I have an Apache Beam application deployed on Amazon KDA.
It has checkpointing enabled with the default settings.
"FlinkApplicationConfigurationDescription": {
"CheckpointConfigurationDescription": {
"ConfigurationType": "DEFAULT",
"CheckpointingEnabled": true,
"CheckpointInterval": 60000,
"MinPauseBetweenCheckpoints": 5000
},
But in the application logs I could see:
"UnboundedSources present which rely on checkpointing, but checkpointing is disabled."
It only checkpoints if I pass CheckpointInterval
as a runtime property to my application.
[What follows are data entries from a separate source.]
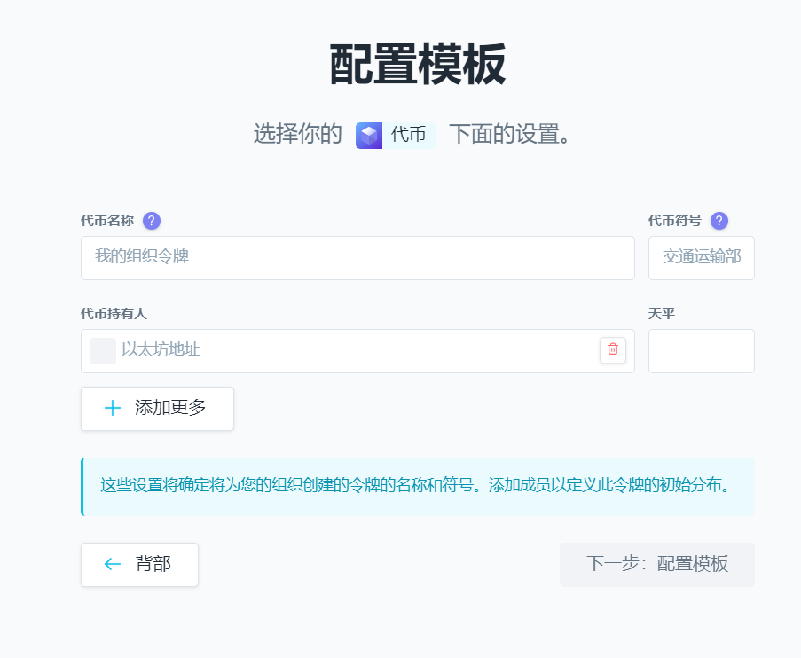The image size is (801, 658).
Task: Select the checkbox beside the Ethereum address field
Action: [102, 351]
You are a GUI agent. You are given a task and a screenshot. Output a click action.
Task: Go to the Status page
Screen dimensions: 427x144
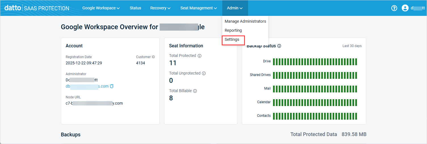tap(135, 8)
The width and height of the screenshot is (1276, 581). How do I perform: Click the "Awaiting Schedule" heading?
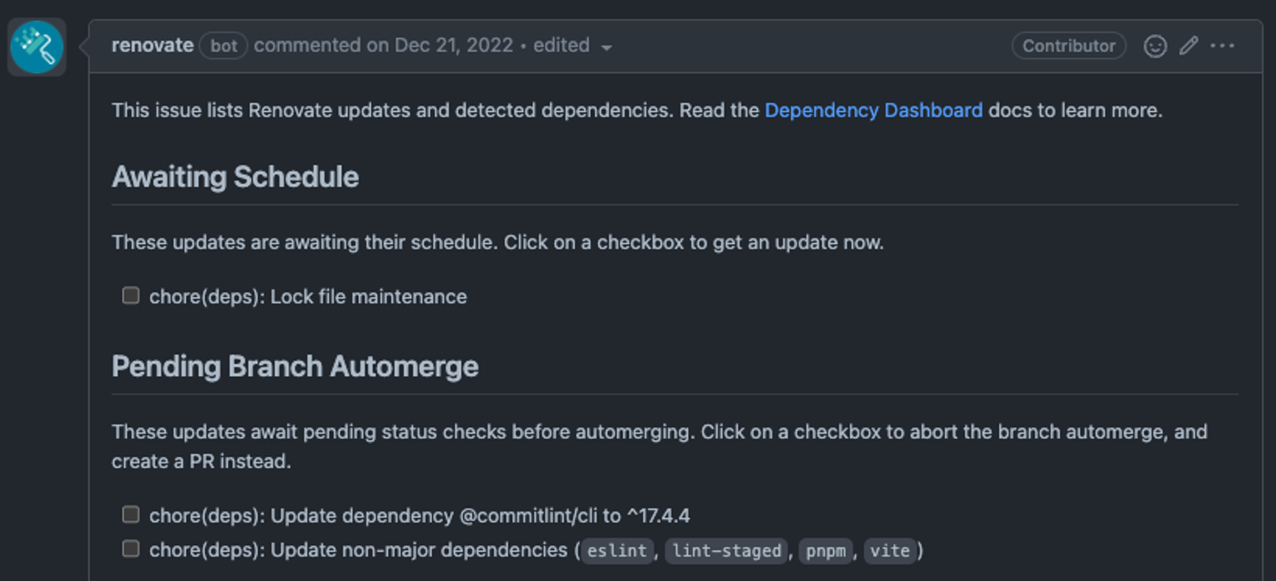coord(234,177)
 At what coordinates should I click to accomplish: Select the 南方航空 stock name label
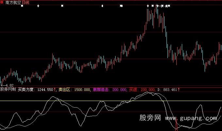click(13, 2)
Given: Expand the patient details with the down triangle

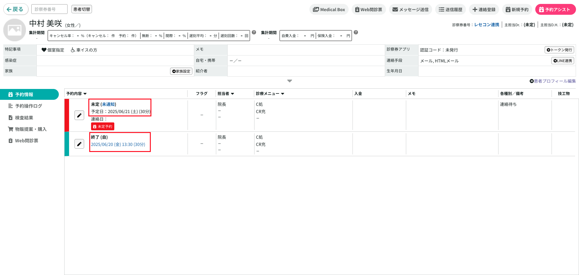Looking at the screenshot, I should click(x=290, y=81).
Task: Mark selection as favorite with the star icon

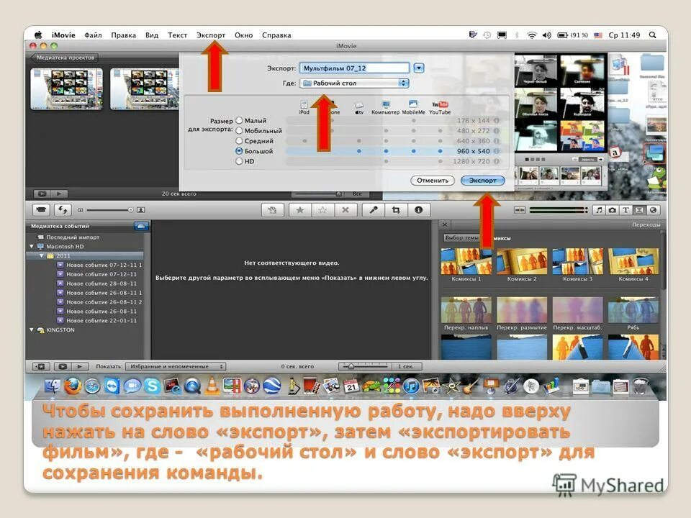Action: [300, 209]
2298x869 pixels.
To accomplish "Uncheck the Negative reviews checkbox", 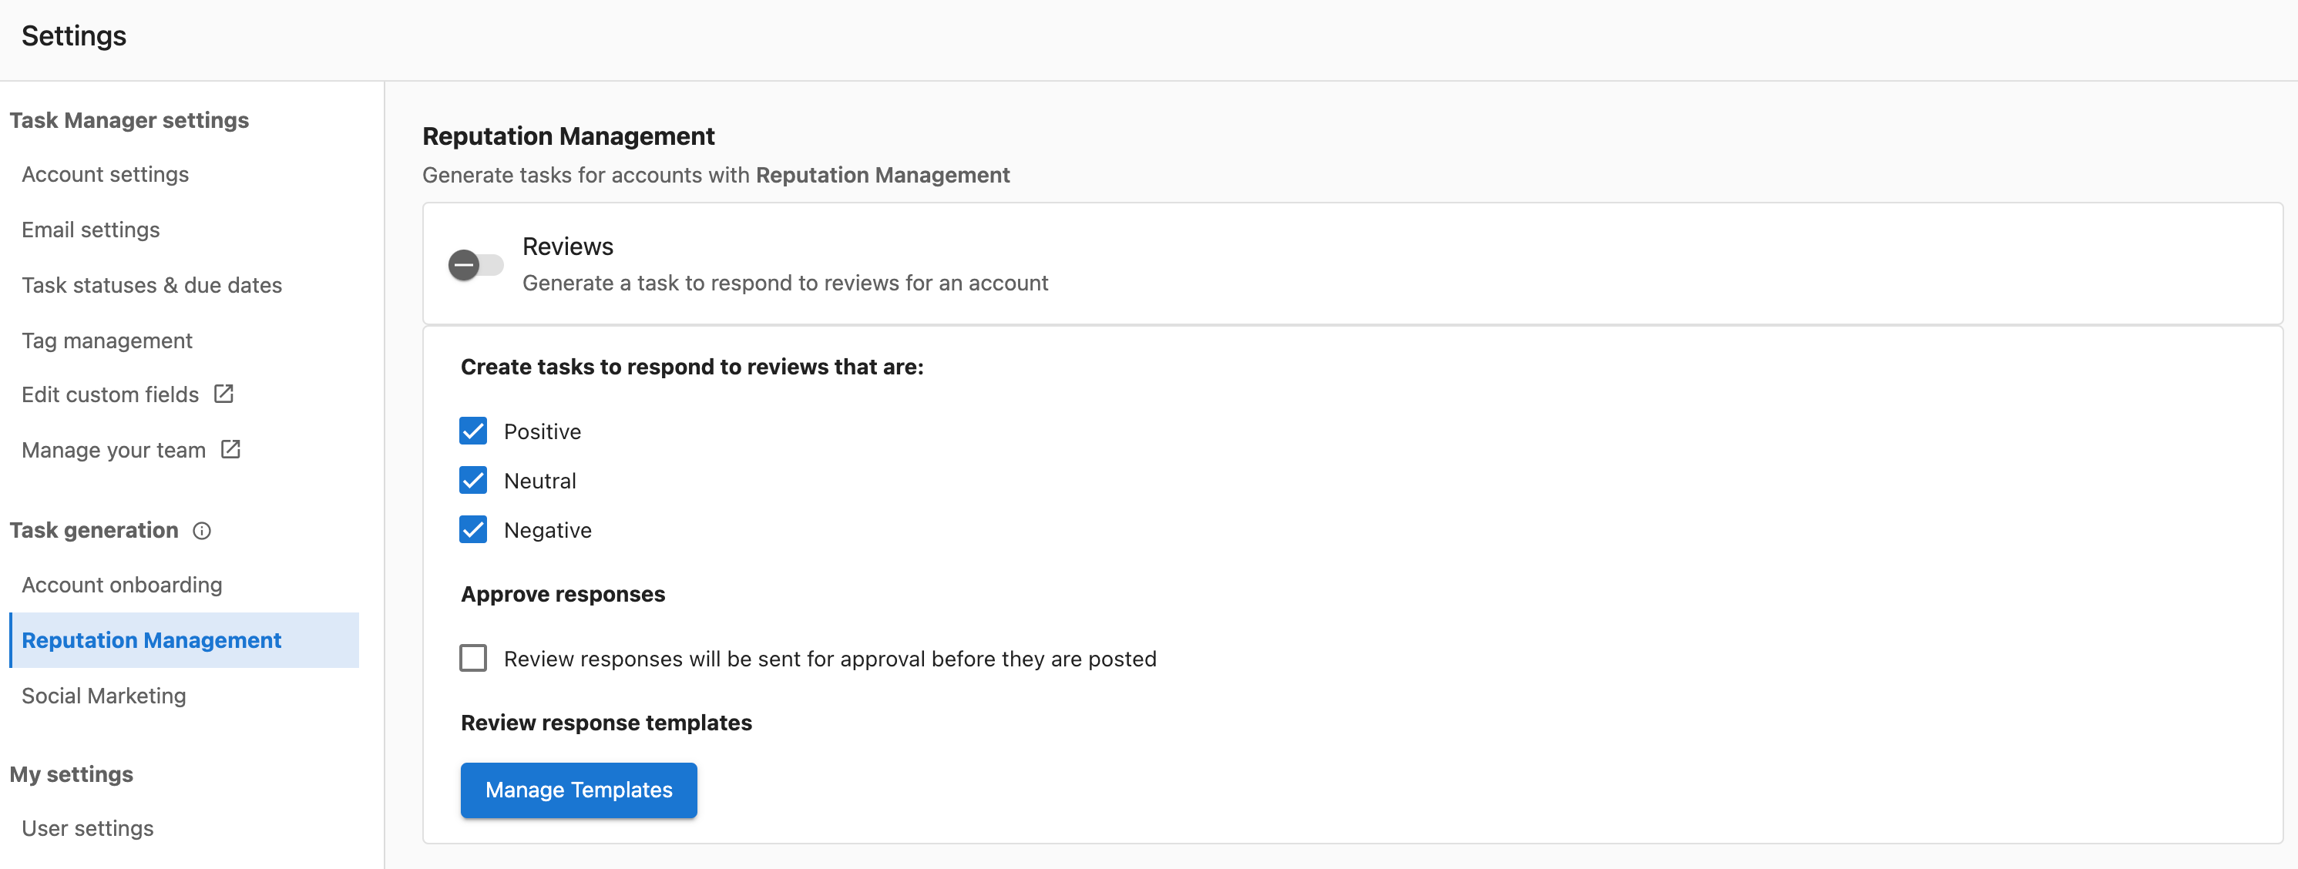I will pyautogui.click(x=474, y=530).
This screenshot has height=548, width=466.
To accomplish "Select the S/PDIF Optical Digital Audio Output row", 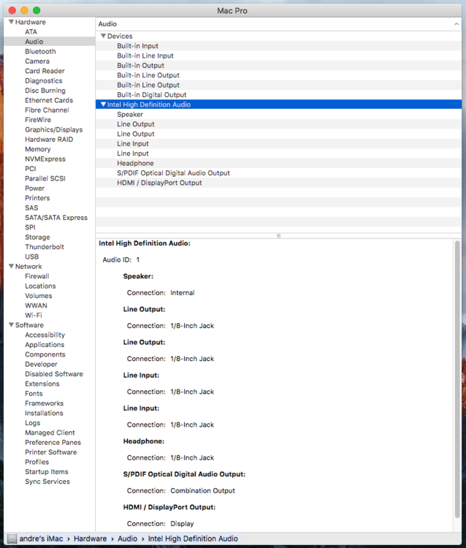I will pyautogui.click(x=173, y=173).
So is it necessary to pass these values explicitly?
The application basically reads from Kinesis, window data into a fixed duration of size ~ 30s, then publish data back to PubSub.
pipeline
.apply("Read from Kinesis", new KinesisIORead())
.apply("Windowing", Window.into(FixedWindows.of(Duration.standardSeconds(30))))
.apply(WithKeys.of(DUMMY_KEY))
.apply(GroupIntoBatches.ofSize(5))
.apply(Values.create())
.apply("Map values to single object", ParDo.of(new GroupedMessage()))
.apply("Write to Pub/Sub", new PubSubWrite()));
The application jar includes:
- beam-sdks-java-core:2.31.0
- beam-runners-flink-1.11:2.31.0
- beam-sdks-java-io-kafka:2.31.0